Most certainly father and mother are apostles, bishops, and priests to their children, for it is they who make them acquainted with the Gospel. In short there is no greater or nobler authority on earth than that of parents over their children, for this authority is both spiritual and temporal. (Luther, LW 45: 46) (p. 4)

“Marriage is the foundation of human society, planted by God at creation and sanctified from the beginning. But ever since it was corrupted by the fall into sin, the devil still rages against it, for he knows that when he spoils marriage, he undermines all order of society and makes us like Sodom and Gomorrah… As many as will follow the Lord Jesus must heartily hate this lie of the devil and maintain the sacred, indissoluble nature of marriage.” (Bishop Nils Laache, Book of Family Prayer) (p. 9)
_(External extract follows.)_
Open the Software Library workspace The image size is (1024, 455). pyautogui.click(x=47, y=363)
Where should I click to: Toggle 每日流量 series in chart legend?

“You cannot feminize the church and keep the men, and you cannot keep the children if you do not keep the men.” (Robbie Low, Church of England) (p. 11)

“’Our Father, Who art in heaven…’ – God would hereby tenderly invite us to believe that He is our true Father, and that we are His true children.” God exercises His fatherhood through earthly fathers and mothers. By His design there is to be a link in the chain of authority from Himself through the parents (primarily the father) and then to the child. Learning to have spiritual respect toward the parents is the primary place for teaching a child to have a similar spiritual respect toward God. Veith notes that this cannot be taught – or at best can rarely be taught – by a youth leader or a pastor, or, we might add, a Christian day school teacher. It is best instilled in the mind and heart of the child in the home during the early “plastic stage” of life, as Dr. Paul Kretzmann labels it. (p. 12)

Today it frustrates pastors to see parents abdicate their authority once the child is confirmed, imagining they no longer have a say in the matter of church attendance. We must teach them to retain spiritual control in the home. They have the right to say about worship, “This is a non-negotiable issue.” Think how meaningless the child’s Sunday soccer and basketball leagues will seem to everyone on the Day of Judgment. Trying to be the lenient parent in their youth may be the very attitude that undermines their relation with Christ. Satan beams with joy when he sees parents place a higher priority on a child’s batting average than his connection to Christ. (p. 28)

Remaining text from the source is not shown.